2. Compensation for Promotion
Before Assembly Bill 2462 was passed, school districts were not allowed to charge employees for the administrative costs and other expenses associated with processing 403(b) plans.18 In recognition of sharply increasing administrative burdens on school districts that offer 403(b) plans (including those arising from pending new federal regulations19), Assembly Bill 2462 gave school districts the authority to recover the costs associated with 403(b) transactions.20
The second question for us is whether a school district may receive compensation, distinct from administrative costs, specifically for promoting or selling 403(b) plans to school employees. The answer, generally speaking, is No. Education Code section
First, we think there is a clear distinction between a school employee's regular salary or wages on the one hand and, on the other, any fees or commissions that are based on promoting or selling particular 403(b) products. Whenever a school district maintains any responsibility for administering 403(b) plans, it will have some employees whose day-to-day duties include, and whose compensation therefore depends to some extent on, tasks such as facilitating 403(b) transactions or recouping costs associated with 403(b) administration. Nothing in the statute prohibits school employees from being paid by the district to work on 403(b) administration. The telling distinction within the statute is whether a school employee takes compensationfrom a vendor for promoting or selling the vendor's 403(b) products.

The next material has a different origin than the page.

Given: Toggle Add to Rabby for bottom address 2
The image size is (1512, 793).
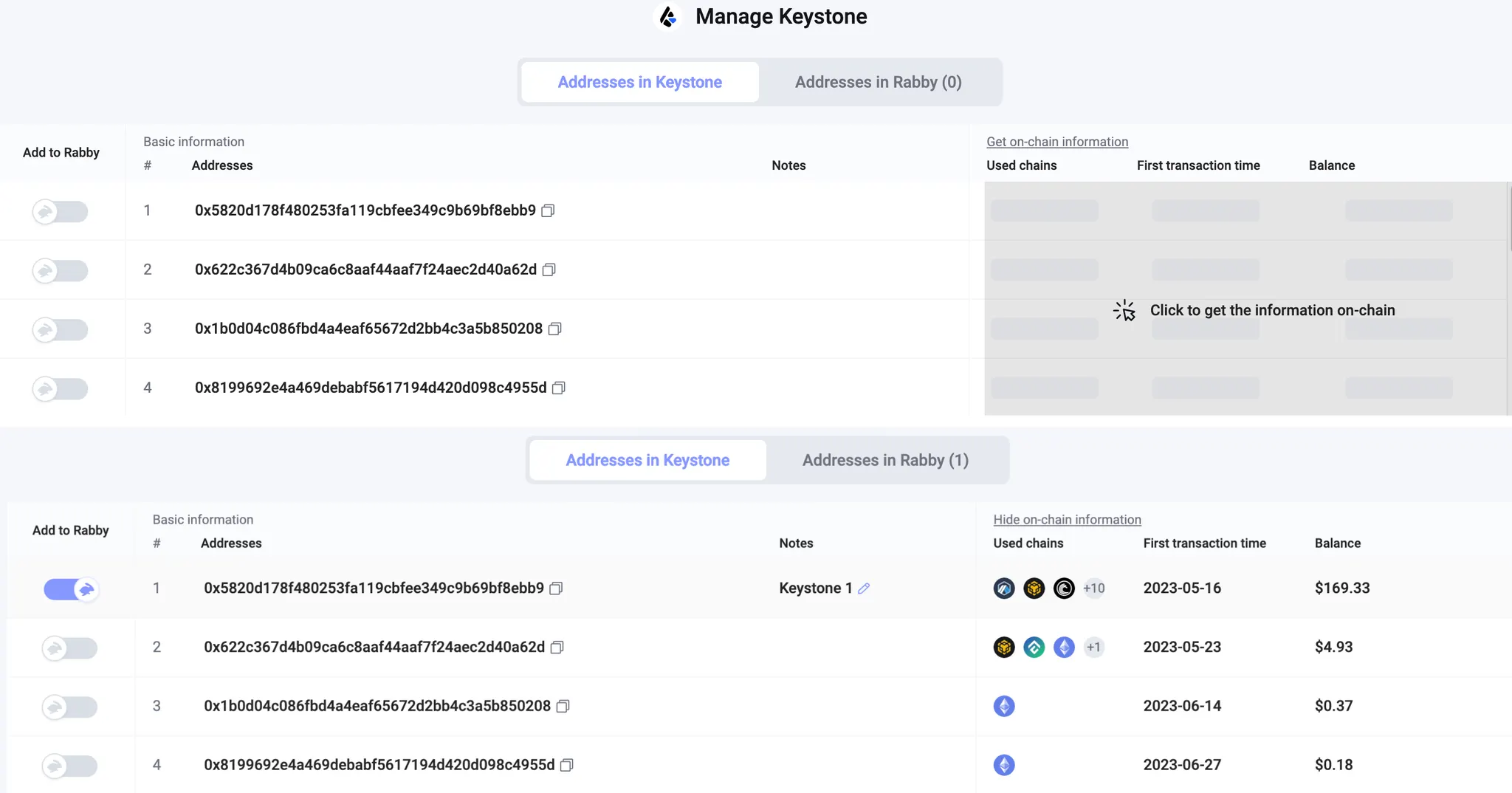Looking at the screenshot, I should (69, 648).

The statute prohibits school employees from acting as sales agents for 403(b) vendors in return for commissions.
Different considerations arise when a TPA acts on behalf of a school district to administer 403(b) plans. The 2006 legislation specifically contemplates that the TPA itself may be a vendor or provider, or affiliated with a vendor or provider of 403(b) products.22 Certainly where a provider itself is the TPA, the legislation does not preclude it from receiving its usual fees and commissions in connection with the sales of investment products to participating employees. Instead, the new legislation requires TPAs to disclose any commissions or promotional arrangements that the TPA receives from a plan provider, and to disclose any relationships it has with providers.23 *Page 8
We therefore conclude that a school district and its employees may not receive compensation for the promotion or sale of a particular 403(b) plan to public school employees. However, a third-party administrator that is under contract to perform 403(b) plan administrative services for a school district and its employees may receive such compensation, so long as the third-party administrator's relationship with a plan vendor or provider, and the nature of the compensation received, are fully disclosed to the school district and to the employees participating in the 403(b) plan.